- Activity: The word "agent" occurs in some lines of the data. Return each such line.
Dataset entries Block Start
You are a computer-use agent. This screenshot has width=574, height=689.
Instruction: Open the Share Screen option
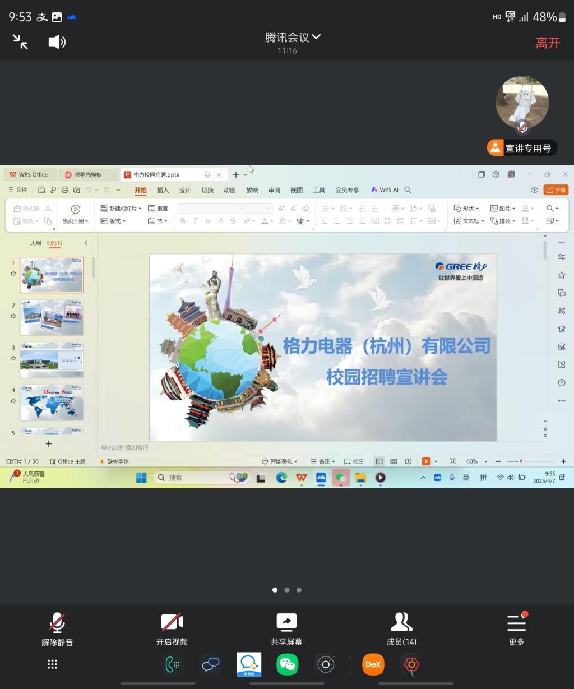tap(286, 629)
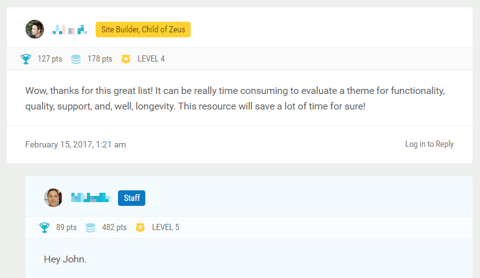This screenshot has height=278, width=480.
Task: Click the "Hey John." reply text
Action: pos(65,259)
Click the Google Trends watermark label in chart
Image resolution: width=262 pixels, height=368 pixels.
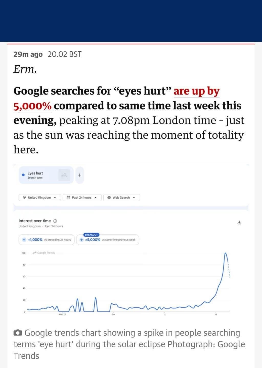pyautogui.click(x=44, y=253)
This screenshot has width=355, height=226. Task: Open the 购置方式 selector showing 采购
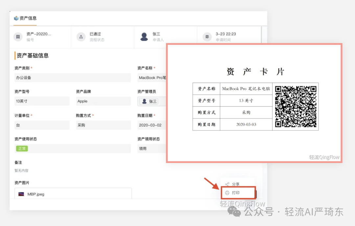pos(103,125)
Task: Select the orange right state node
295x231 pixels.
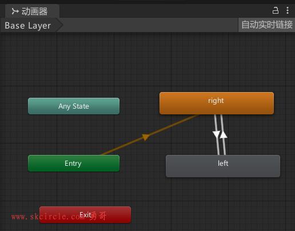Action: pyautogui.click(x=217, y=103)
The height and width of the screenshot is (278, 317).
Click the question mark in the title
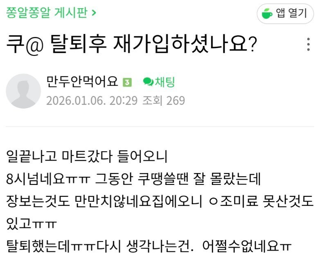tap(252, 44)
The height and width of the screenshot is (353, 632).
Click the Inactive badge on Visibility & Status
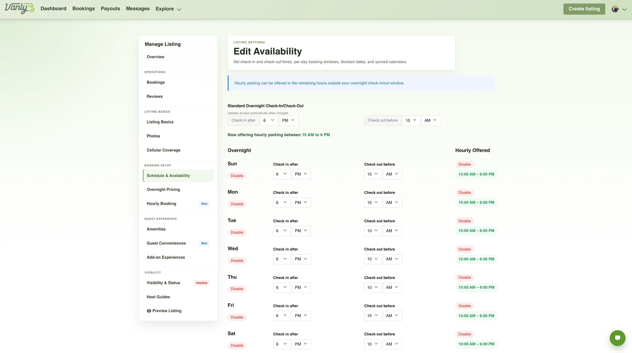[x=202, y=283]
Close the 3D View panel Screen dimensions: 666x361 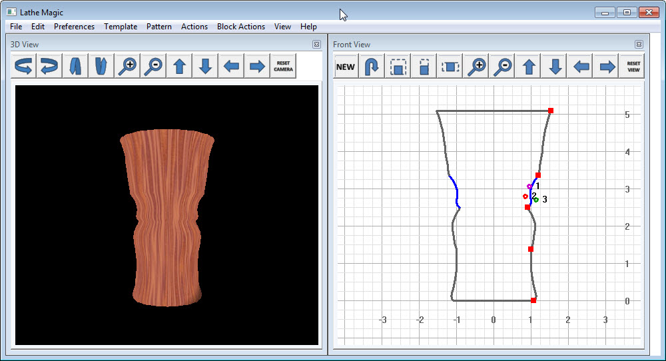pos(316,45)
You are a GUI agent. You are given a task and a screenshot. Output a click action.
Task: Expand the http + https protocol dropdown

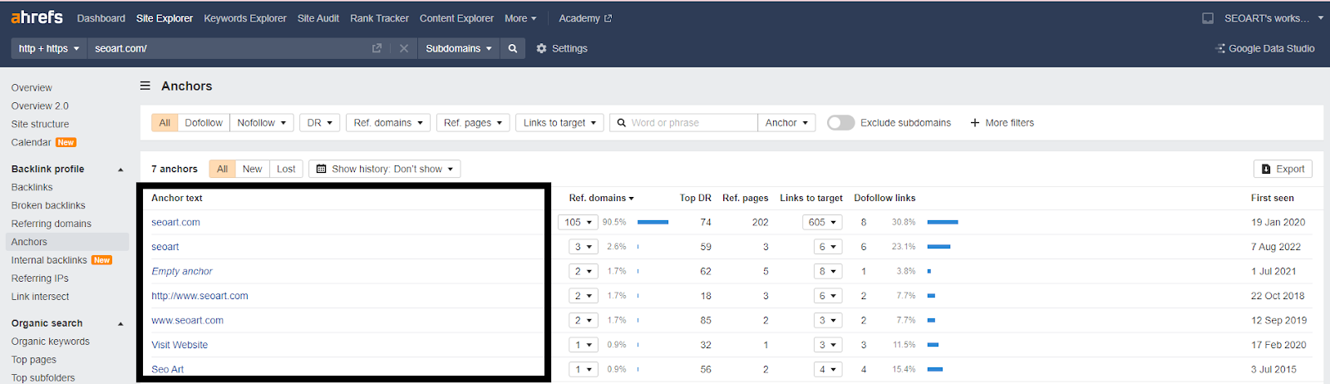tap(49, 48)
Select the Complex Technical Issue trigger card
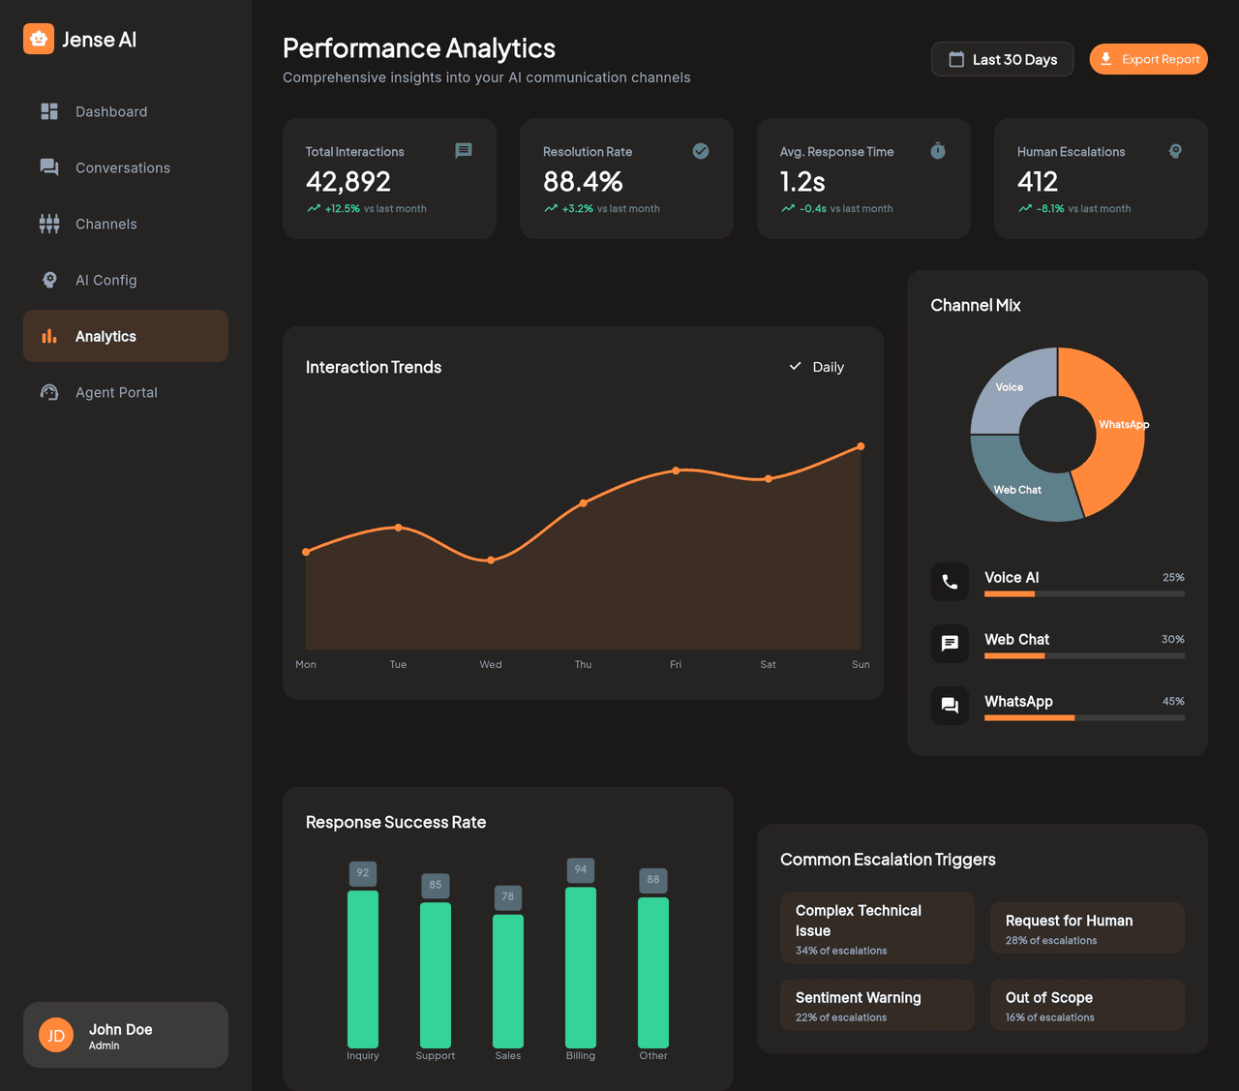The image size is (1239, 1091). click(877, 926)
Dataset entries Block End
Dataset entries Block Start
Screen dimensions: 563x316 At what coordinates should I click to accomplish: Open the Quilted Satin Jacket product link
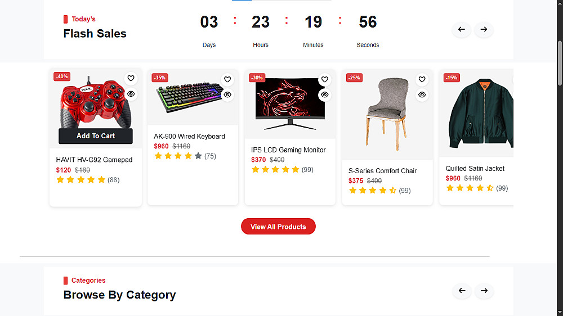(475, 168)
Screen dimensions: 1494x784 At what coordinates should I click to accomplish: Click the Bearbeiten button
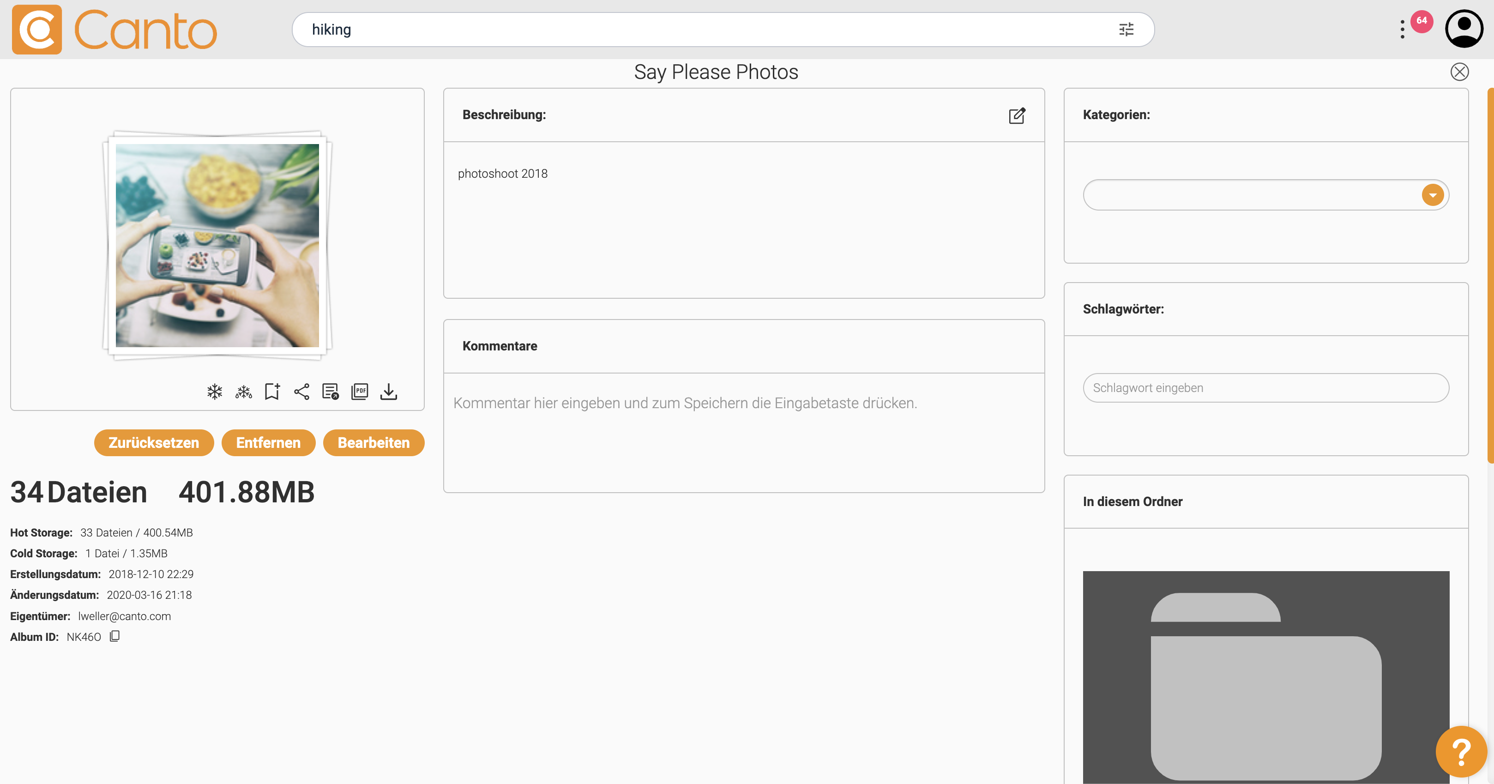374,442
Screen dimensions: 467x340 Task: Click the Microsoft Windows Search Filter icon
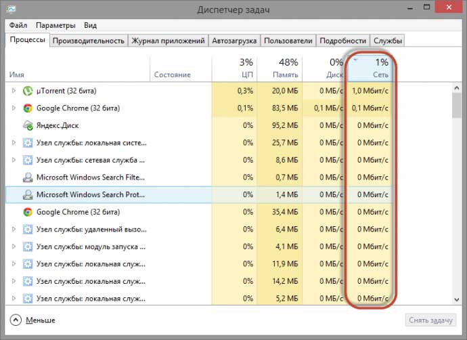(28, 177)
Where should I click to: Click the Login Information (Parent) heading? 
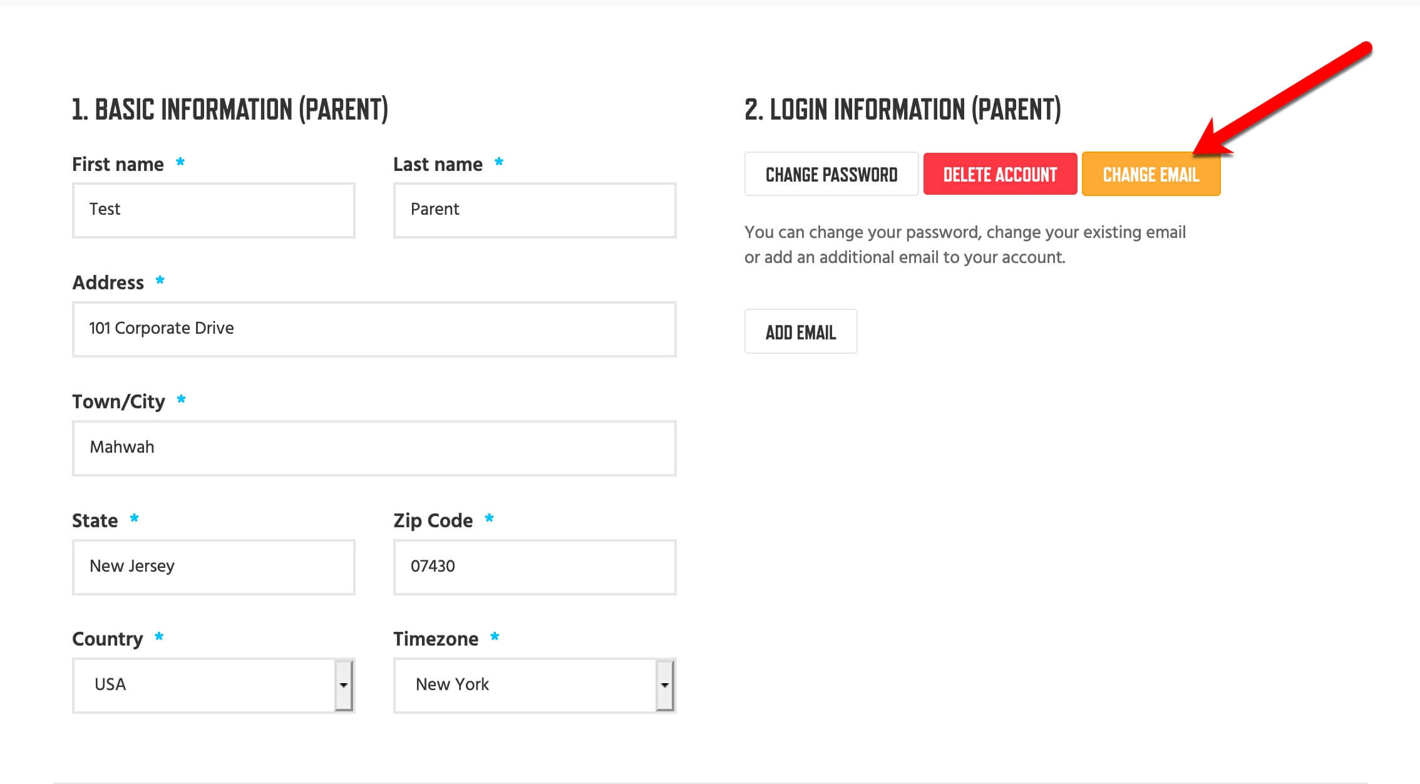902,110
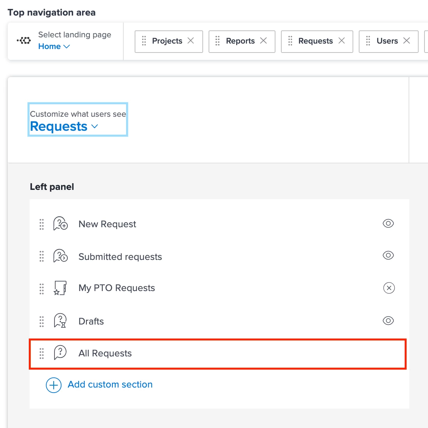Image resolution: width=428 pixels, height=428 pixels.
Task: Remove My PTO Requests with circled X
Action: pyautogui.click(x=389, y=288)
Dataset entries Block End
- Task response:
You are a computer-use agent. This screenshot has width=574, height=689.
You are a GUI agent. You are given a task and a screenshot. Output a click action.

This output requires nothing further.